An landmine survivor Asian elephant going through rehabilitation. Mined ground is one
of the most underrated threats to wildlife.

An landmine survivor Asian elephant going through rehabilitation. Mined ground is one of the most underrated threats to wildlife.

The Iranian cheetah, fewer than a dozen individuals confirmed alive, is vanishing inside a country subjected to decades of American-led sanctions and the perpetual threat of military strike.

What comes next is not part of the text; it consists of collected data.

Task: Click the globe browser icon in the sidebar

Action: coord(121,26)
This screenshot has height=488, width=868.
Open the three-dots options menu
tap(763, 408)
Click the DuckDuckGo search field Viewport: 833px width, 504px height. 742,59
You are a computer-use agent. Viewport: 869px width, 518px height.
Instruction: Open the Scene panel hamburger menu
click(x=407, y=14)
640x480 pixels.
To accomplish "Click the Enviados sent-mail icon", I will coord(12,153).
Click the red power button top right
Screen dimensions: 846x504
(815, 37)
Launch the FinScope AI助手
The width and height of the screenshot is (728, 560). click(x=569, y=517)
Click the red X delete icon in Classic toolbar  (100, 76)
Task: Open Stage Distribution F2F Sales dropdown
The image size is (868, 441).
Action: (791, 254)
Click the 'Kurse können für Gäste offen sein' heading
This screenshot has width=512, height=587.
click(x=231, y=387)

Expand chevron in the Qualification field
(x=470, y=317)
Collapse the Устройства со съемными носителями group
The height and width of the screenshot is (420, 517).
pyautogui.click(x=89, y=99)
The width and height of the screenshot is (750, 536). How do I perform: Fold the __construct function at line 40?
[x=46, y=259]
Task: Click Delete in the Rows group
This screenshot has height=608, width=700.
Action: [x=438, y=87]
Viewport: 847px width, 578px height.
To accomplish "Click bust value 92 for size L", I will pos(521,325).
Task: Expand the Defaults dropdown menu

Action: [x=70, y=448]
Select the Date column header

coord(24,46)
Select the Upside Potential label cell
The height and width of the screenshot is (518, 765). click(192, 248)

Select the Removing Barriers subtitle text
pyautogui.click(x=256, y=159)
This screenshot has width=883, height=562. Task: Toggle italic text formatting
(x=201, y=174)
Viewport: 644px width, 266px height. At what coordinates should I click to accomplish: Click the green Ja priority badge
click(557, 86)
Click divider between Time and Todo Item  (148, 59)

The Arabian leopard of Yemen is dying inside a war prosecuted against one of the poorest countries on Earth. Fewer than 200 survive across the entire Arabian Peninsula. There is no anti-poaching enforcement because there is no functioning state. The leopard is listed as critically endangered. It is already extinct in Saudi Arabia, where millions have already spent to find a single trace of the species. And we are letting it go where we know they are still there.

The striped hyena of Levant walks hillsides that have bombed across five decades — most notoriously in 2006, when one million cluster munitions fell on southern Lebanon, the majority in the final hours after a ceasefire had already been agreed. Nobody is counting the hyenas carefully enough to know how few remain, because Lebanon has been given precious little peace in which to do any conservation.

The Iranian cheetah and the Arabian leopard are on their last legs. These animals are the collateral of a global order in which certain states possess the power to wage war, impose sanctions, and supply weapons to proxies — and are never required to account for what they unmade.

So, what are we doing in trying times? The powerless document. Their name. They insist, against the indifference of power, that what is being lost has a name, and a territory, and a place in the order of things.